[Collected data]

══════

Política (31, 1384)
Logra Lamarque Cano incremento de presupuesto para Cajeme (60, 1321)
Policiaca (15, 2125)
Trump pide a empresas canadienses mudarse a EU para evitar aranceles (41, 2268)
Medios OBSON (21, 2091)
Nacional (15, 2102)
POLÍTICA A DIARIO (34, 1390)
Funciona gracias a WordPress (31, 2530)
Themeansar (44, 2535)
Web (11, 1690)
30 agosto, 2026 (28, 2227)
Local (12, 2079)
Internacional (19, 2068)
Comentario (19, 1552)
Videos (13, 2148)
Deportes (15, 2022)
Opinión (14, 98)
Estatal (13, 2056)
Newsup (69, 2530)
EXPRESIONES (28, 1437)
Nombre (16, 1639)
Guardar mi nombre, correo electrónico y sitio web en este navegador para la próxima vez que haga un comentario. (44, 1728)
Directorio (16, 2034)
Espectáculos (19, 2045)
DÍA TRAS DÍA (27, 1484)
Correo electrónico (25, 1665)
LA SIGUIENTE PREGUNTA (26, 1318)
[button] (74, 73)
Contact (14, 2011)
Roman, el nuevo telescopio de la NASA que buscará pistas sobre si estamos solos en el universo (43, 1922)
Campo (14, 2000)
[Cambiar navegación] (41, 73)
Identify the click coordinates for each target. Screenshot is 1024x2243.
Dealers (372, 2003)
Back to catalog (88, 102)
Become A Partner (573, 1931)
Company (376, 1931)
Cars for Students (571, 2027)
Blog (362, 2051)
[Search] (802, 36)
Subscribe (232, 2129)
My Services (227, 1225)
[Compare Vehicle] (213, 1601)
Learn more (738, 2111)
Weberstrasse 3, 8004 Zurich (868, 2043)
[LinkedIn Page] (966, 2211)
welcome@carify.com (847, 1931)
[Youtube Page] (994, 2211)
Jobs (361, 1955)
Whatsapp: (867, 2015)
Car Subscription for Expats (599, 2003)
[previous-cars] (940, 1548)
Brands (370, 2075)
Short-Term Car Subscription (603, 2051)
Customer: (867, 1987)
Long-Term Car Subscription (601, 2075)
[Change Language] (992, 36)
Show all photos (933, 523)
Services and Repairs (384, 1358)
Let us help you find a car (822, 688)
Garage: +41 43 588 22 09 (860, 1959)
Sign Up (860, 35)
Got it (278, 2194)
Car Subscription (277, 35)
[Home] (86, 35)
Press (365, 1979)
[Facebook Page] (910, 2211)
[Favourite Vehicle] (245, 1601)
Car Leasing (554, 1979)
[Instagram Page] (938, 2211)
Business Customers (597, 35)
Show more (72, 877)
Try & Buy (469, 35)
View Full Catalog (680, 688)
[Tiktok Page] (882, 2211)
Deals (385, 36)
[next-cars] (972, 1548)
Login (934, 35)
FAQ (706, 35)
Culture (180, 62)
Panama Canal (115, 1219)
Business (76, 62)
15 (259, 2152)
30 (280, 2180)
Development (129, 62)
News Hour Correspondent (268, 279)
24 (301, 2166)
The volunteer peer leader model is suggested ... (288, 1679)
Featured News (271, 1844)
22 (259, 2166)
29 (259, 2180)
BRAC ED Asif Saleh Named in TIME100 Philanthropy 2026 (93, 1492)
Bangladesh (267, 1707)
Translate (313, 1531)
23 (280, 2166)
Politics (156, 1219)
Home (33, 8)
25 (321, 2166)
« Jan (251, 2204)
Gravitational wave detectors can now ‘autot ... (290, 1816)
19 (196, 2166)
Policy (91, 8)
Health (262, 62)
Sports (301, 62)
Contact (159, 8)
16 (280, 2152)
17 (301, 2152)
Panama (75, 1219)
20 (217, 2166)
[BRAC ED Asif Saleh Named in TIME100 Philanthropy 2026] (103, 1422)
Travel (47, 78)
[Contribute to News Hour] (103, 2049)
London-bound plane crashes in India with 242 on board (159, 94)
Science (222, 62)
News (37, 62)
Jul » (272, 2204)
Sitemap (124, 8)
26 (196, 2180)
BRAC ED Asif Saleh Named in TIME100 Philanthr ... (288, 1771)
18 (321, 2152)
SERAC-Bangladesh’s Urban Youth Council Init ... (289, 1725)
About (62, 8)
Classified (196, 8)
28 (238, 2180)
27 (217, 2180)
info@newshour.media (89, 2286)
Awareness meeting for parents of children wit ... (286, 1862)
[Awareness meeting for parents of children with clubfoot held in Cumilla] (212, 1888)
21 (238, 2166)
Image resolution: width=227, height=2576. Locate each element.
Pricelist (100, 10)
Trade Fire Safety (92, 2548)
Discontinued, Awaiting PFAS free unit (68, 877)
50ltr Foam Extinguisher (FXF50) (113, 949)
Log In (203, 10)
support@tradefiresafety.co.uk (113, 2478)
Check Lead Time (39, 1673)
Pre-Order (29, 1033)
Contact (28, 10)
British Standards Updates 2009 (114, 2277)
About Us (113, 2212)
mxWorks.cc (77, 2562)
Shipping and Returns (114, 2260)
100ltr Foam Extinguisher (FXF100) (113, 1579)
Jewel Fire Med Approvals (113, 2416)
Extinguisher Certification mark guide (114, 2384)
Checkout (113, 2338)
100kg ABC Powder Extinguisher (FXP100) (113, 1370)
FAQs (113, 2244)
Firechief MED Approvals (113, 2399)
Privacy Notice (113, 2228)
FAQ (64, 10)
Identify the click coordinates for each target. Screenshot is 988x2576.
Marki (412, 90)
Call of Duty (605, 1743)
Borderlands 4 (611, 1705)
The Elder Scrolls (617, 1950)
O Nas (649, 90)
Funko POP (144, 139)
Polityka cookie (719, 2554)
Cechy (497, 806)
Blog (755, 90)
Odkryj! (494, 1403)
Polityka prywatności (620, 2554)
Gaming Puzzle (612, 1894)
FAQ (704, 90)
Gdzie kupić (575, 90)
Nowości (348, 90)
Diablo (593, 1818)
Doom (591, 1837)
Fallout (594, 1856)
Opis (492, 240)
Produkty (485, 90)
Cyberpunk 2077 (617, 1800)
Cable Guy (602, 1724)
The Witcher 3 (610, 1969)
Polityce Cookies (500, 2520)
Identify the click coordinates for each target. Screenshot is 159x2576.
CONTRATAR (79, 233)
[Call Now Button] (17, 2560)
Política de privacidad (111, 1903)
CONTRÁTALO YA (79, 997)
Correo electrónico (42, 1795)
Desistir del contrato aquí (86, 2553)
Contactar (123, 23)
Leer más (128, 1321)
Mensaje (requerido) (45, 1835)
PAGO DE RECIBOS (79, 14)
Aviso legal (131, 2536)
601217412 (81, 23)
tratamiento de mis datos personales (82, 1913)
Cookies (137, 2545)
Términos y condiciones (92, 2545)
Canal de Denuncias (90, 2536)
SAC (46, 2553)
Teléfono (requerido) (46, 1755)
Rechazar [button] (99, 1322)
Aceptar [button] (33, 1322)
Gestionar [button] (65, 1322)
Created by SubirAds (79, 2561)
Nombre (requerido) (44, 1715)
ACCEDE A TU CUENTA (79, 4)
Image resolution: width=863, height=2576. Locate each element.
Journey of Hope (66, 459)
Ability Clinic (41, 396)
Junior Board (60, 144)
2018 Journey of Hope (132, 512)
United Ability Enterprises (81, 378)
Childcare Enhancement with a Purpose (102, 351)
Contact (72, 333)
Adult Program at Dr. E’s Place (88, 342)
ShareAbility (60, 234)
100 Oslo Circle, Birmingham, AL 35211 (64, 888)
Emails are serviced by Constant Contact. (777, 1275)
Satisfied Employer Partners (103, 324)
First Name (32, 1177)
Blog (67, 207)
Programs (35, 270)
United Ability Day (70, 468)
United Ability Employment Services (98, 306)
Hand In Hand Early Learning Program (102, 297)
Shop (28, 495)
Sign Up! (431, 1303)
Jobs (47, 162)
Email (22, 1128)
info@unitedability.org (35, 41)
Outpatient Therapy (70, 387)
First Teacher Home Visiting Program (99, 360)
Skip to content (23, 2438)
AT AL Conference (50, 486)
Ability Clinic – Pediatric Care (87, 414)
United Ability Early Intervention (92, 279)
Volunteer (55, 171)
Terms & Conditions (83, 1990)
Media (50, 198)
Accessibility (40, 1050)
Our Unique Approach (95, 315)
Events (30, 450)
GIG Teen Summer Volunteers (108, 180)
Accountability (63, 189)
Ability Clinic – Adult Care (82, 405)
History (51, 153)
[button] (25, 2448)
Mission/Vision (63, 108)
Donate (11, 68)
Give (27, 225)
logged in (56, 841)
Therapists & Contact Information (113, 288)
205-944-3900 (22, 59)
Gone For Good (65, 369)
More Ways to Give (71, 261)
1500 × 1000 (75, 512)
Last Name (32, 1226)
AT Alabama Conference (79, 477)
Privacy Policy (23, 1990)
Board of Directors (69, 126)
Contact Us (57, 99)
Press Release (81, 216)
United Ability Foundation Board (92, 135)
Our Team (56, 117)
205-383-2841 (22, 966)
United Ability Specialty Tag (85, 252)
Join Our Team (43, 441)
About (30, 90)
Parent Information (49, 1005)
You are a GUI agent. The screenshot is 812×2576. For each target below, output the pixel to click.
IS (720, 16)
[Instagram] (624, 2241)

══════

Exercise goal — Taking the entries above, write out exactly the lines starting with the line containing "Privacy Notice (113, 2228)" and going on through the line containing "601217412 (81, 23)", both included, and nothing else.

Task result —
Privacy Notice (113, 2228)
FAQ (64, 10)
Identify the click coordinates for each target. Screenshot is 988x2576.
Marki (412, 90)
Call of Duty (605, 1743)
Borderlands 4 (611, 1705)
The Elder Scrolls (617, 1950)
O Nas (649, 90)
Funko POP (144, 139)
Polityka cookie (719, 2554)
Cechy (497, 806)
Blog (755, 90)
Odkryj! (494, 1403)
Polityka prywatności (620, 2554)
Gaming Puzzle (612, 1894)
FAQ (704, 90)
Gdzie kupić (575, 90)
Nowości (348, 90)
Diablo (593, 1818)
Doom (591, 1837)
Fallout (594, 1856)
Opis (492, 240)
Produkty (485, 90)
Cyberpunk 2077 (617, 1800)
Cable Guy (602, 1724)
The Witcher 3 (610, 1969)
Polityce Cookies (500, 2520)
Identify the click coordinates for each target. Screenshot is 159x2576.
CONTRATAR (79, 233)
[Call Now Button] (17, 2560)
Política de privacidad (111, 1903)
CONTRÁTALO YA (79, 997)
Correo electrónico (42, 1795)
Desistir del contrato aquí (86, 2553)
Contactar (123, 23)
Leer más (128, 1321)
Mensaje (requerido) (45, 1835)
PAGO DE RECIBOS (79, 14)
Aviso legal (131, 2536)
601217412 (81, 23)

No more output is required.